The pros and cons of the AWS certificate authority
What the failure of SSL and the use of cryptographic certificates represent is nothing short of a total breakdown in internet trust and identity validation -- who is communicating with whom? Is the site I'm communicating with actually trusted and validated by a trusted provider? Can I trust what my browser is showing me?
In the case of AWS, users will have to place their trust entirely in Amazon for all the services it provides. This includes the main web sign-in page and all the services on the back end. The possible threat scenarios are the same as those for any CA or public key infrastructure deployment.
Weak cipher suites used for certificates could potentially lead to cryptographic vulnerabilities that attackers could exploit. A compromise of Amazon's CA could easily lead to a complete trust breakdown across all AWS services. Exposure of customer secrets, such as keys or passwords, or man-in-the-middle attacks could happen in either of these cases.
For many customers, the biggest challenge with the AWS certificate authority will be the lack of visibility into Amazon's PKI controls and components. For example, what software does Amazon use for its CA services? If it is homegrown -- which is likely -- are open source tools and libraries involved, and how are they vetted? What independent auditing will be done on the Amazon CA system to reassure customers that some degree of independent oversight is present?

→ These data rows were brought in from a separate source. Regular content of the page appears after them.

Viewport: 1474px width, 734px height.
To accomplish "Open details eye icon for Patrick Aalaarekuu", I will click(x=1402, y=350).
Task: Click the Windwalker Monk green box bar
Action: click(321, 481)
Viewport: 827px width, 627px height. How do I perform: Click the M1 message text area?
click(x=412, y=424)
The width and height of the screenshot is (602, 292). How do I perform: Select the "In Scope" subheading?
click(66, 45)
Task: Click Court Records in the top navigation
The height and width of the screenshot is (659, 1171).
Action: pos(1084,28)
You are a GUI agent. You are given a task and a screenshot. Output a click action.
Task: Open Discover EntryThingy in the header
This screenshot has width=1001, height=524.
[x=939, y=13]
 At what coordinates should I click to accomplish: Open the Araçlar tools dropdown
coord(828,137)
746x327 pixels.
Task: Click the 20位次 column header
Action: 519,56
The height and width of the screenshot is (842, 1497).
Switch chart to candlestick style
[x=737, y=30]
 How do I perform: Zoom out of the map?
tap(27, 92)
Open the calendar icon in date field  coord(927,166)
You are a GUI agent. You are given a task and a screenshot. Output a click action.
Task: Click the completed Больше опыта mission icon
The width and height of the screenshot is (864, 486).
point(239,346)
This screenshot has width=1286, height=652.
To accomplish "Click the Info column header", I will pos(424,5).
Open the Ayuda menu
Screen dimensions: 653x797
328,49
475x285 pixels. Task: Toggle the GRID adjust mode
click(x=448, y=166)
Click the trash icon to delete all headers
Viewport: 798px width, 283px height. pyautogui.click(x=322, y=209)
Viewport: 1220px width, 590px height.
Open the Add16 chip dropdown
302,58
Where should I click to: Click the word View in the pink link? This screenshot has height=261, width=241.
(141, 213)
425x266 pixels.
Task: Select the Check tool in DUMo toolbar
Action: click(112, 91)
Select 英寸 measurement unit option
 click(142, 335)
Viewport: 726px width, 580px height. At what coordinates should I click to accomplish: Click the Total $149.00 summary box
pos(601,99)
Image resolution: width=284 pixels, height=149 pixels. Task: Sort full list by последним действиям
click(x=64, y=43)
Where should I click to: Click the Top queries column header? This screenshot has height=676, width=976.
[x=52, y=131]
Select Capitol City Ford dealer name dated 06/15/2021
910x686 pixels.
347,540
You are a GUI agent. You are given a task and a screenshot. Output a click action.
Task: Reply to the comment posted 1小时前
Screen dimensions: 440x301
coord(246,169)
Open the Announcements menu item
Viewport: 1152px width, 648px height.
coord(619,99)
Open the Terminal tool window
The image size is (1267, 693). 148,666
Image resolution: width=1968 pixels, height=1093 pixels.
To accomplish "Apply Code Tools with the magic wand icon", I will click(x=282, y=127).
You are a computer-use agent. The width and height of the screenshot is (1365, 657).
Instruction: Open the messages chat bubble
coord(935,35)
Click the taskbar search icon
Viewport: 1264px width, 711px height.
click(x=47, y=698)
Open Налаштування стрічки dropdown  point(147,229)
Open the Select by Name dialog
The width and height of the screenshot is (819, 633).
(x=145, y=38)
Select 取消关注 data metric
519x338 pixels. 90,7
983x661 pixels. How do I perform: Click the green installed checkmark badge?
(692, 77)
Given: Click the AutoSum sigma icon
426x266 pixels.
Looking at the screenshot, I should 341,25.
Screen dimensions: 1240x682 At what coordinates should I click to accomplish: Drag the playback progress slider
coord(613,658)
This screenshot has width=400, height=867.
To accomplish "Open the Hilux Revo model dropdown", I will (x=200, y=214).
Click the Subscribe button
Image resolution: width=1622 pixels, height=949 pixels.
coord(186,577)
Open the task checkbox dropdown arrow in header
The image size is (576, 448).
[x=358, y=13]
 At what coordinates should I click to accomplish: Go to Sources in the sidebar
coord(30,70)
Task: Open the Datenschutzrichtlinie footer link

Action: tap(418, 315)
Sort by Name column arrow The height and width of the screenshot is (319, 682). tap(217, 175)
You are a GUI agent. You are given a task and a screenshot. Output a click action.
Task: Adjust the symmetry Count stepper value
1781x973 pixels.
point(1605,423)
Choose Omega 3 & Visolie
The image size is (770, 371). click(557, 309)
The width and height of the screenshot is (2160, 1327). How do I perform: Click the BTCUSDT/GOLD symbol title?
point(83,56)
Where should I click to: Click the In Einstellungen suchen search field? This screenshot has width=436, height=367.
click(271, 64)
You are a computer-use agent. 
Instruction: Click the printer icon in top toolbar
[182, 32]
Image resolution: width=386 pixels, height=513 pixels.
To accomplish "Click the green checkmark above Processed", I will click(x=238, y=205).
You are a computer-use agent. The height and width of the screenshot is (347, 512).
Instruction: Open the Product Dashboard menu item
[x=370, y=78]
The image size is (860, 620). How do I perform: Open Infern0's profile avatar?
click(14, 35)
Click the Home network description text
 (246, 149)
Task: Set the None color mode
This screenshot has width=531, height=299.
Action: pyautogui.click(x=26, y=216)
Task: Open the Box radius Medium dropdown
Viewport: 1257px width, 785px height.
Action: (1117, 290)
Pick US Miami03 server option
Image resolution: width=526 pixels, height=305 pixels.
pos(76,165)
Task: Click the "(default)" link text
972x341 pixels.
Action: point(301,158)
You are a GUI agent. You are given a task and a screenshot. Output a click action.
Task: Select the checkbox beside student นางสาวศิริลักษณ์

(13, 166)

On the flip side, there's a very good chance that AWS will actually be more secure by handling its own certificates. While there are definitely risks, AWS has a good track record in security so far, and there's no reason to expect that to change with full control of the CA trust hierarchy within its service model. In fact, it's likely that it'll do a better job than many of the other CAs we've seen over the years.
Customers should, as always, ask for as much detail about the AWS certificate authority services as AWS will provide, and push for ISO 27001 and other audits that can provide third-party assurance of valid controls.